SANTIAGO – A total of 51 inmates and three guards were injured in a riot at a prison in Puente Alto, part of the Chilean capital’s metropolitan area, the director of the prison guard service said Saturday.
“Forty-three of (the prisoners) suffered slight injuries and already are back in their cells. Eight suffered more serious injuries and were taken to Sotero del Rio Hospital and Padre Hurtado Hospital. Three guards who were injured received medical treatment,” Luis Masferrer said.
He said the violence broke out Friday afternoon in Tower 2 of the penitentiary, located some 25 kilometers (15 miles) southeast of downtown Santiago, adding that the guards tried to remove the injured after the disturbances erupted but were impeded in their efforts by other inmates.
The violence later spread to Tower 3, where the prisoners holed themselves up and demanded the presence of supervisory Judge Gisela Muñoz, Masferrer said.
The situation was brought under control several hours later and guards subsequently raided inmates’ cells and found some 200 bullfighting swords and 10 gas cylinders fitted to hurl flames and knives.
Prison authorities said they decided to transfer 21 of the inmates described as “highly dangerous” to maximum-security prisons in Santiago.
Masferrer, meanwhile, called attention to overcrowding at Chilean prisons, noting that the penitentiary in Puente Alto houses 1,719 inmates, or almost double its 900-person capacity.
Prison guards told reporters late Friday that the incidents began at around 1:00 p.m. when inmates armed with knives and other sharp objects attacked guards inside one of the towers.

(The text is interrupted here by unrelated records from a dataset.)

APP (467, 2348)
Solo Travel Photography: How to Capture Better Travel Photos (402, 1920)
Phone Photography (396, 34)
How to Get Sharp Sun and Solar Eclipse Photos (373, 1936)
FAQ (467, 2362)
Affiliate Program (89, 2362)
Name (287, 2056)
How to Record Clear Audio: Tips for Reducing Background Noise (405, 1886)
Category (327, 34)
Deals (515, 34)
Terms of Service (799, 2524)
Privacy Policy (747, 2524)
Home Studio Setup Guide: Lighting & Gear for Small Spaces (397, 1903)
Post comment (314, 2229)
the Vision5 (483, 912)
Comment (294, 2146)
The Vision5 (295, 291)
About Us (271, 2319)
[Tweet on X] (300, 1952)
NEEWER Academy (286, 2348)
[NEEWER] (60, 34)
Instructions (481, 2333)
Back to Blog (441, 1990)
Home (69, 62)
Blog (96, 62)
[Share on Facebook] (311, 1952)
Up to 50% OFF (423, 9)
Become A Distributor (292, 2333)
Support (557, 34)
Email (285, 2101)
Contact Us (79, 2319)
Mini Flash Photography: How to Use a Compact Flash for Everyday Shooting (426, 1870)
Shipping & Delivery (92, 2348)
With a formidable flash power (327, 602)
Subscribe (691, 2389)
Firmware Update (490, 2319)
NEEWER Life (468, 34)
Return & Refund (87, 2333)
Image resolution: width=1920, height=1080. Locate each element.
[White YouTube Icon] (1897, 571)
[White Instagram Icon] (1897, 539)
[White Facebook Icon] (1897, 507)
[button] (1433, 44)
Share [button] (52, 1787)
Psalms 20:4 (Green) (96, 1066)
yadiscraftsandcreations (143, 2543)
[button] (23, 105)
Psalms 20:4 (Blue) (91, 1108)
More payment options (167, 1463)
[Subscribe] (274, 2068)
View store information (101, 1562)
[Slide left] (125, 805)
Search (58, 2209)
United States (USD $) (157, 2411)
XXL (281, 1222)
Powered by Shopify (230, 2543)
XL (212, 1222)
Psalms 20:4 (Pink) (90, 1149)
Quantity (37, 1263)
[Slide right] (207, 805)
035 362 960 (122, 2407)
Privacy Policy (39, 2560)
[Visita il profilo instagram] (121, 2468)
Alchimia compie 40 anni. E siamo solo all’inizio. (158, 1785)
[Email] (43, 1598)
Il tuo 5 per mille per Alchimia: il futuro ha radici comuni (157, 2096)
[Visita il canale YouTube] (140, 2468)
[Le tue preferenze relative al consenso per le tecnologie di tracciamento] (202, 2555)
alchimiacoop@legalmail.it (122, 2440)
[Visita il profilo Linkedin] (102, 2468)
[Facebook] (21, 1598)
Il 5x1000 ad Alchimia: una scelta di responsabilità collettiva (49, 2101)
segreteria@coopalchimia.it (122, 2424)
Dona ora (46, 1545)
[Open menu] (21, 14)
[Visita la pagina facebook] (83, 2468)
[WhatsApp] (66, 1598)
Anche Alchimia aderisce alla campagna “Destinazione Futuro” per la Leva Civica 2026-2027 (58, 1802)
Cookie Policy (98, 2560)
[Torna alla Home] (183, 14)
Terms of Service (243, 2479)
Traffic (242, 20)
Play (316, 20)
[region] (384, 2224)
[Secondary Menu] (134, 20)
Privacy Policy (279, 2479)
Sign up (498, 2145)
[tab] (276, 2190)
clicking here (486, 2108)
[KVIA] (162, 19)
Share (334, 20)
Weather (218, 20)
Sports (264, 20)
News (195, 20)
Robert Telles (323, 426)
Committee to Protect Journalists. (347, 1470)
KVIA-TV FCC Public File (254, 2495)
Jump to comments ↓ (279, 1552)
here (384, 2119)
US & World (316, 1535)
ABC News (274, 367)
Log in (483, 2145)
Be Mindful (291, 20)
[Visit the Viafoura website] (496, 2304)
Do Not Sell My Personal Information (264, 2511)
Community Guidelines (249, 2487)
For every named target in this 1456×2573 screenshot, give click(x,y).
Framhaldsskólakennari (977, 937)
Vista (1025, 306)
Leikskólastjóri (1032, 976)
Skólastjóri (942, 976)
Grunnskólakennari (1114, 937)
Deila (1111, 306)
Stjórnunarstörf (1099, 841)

Pedro Hernandez, president of the National Association of Penitentiary Workers, or Anfup, told Chile’s TVN television that the guards had to use buckshot to bring the situation under control.
The inmates – many of whom were under the influence of alcohol – even began setting fire to their own clothing and belongings, Hernandez said, although he added that they did not spark a large blaze inside the prison.
The guards responded to the violence by moving close to 700 inmates to the prison’s gymnasium and courtyard.
Prisoners’ relatives, who arrived at the doors of the Puente Alto penitentiary following the incidents, told reporters that the inmates were angry that several of them had not been granted sentence reductions or parole this year.
Several fire trucks were deployed to the prison, while militarized police also arrived to provide extra security.
After 81 inmates were killed on Dec. 8 in a fire that broke out after a fight at Santiago’s San Miguel penitentiary, prisoners in several other facilities in the Chilean capital and outlying provinces have rioted to protest overcrowding.
In the wake of the tragedy at the San Miguel prison, President Sebastian Piñera – who took office earlier this year – labeled the country’s prison overcrowding problem a “disgrace.”